### Tareas a realizar:
- 1) Según el fragmento sobre la conciencia animalista, ¿qué porcentaje de los hogares españoles tiene al menos una mascota?
- 2) Continúa el fragmento sobre la conciencia animalista a partir de su última oración.

### Fragmento:
------------------------------------------------

Los movimientos sociales e ideológicos son respuestas a los problemas que toda dinámica social va provocando. Problemas que pueden ser de dos tipos, respecto a las estructuras de las que surgen: problemas nuevos (que debemos resolver sin poder apoyarnos en respuestas anteriores), o problemas actualizados (que son variaciones de un problema que ya existía y del que se han ensayado ciertas respuestas). De esta manera, el auge de la conciencia animalista en la sociedad canaria y española es imparable, y para ello es necesario conocer las razones del mismo, concretando esa nueva realidad social de la que se está generando. Por razones de espacio, apuntaremos dos argumentos principales brevemente.

ANIMALES DOMÉSTICOS

El primero se explica por la creciente presencia de animales domésticos en nuestra vida cotidiana. Esa presencia crea simultáneamente un conocimiento y sensibilidad que va estableciendo un nuevo modelo de vínculo entre el ser humano y el mundo animal –nunca hay que olvidar, que ese mundo animal también somos nosotros–. Por ejemplo: el creciente rechazo a la fiesta de los toros debe comprenderse desde esta perspectiva, o sea, en el s. XXI es injustificable el dolor y sufrimiento de un animal en un espectáculo, más allá de las razones culturales (por tradición o costumbre) que se quieran esgrimir. Un dato que avala esta nueva realidad social: casi el 40 % de los hogares (39,7 %) posee al menos una de las 20 millones de mascotas contabilizadas en España, según el censo difundido por la Asociación Madrileña de Veterinarios de Animales de Compañía (AMVAC) con datos actualizados a 2015.

------------------------------------------------

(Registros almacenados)
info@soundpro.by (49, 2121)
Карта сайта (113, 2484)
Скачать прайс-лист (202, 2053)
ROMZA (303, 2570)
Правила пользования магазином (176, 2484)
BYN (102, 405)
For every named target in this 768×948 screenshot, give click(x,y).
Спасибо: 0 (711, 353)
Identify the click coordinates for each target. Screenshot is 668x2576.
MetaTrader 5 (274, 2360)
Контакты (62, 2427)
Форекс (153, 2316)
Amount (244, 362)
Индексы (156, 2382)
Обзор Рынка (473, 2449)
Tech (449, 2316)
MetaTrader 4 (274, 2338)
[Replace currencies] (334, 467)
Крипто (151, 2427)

------------------------------------------------

### Resultados por tarea:
- 1) El 39,7 % de los hogares, es decir, casi el 40 %.

- 2)
CONCIENCIA ANIMALISTA

El segundo se comprende –es mi hipótesis– desde la ampliación del concepto de dignidad a la realidad animal, entroncando con una idea fundamental del s. XXI: la conciencia ecologista es un nuevo vínculo con la naturaleza, y la conciencia animalista es inherente a la misma. Debemos aprender que la naturaleza no es un objeto que esté solo para dominarla y transformarla según nuestros intereses, la naturaleza es la matriz de la que surgimos y a la que volvemos, y en ella cada forma de vida animal tiene una dignidad intrínseca que hay que respetar. Otra forma de elevar moralmente nuestra humanidad, y de entender esta afirmación evidente: el ser humano es un animal que es parte de la naturaleza, y su responsabilidad está en la misma medida del que somos consciente de ello.

El pensador H. D. Thoreau lo sintetizó mejor que nadie: «Ningún ser humano, pasando la edad irracional de la niñez, querrá conscientemente matar a alguna criatura que mantiene su vida de la misma tierra que él». Lo demás es barbarie, aunque quieran seguir legitimándolo. Ese mundo animal también somos nosotros.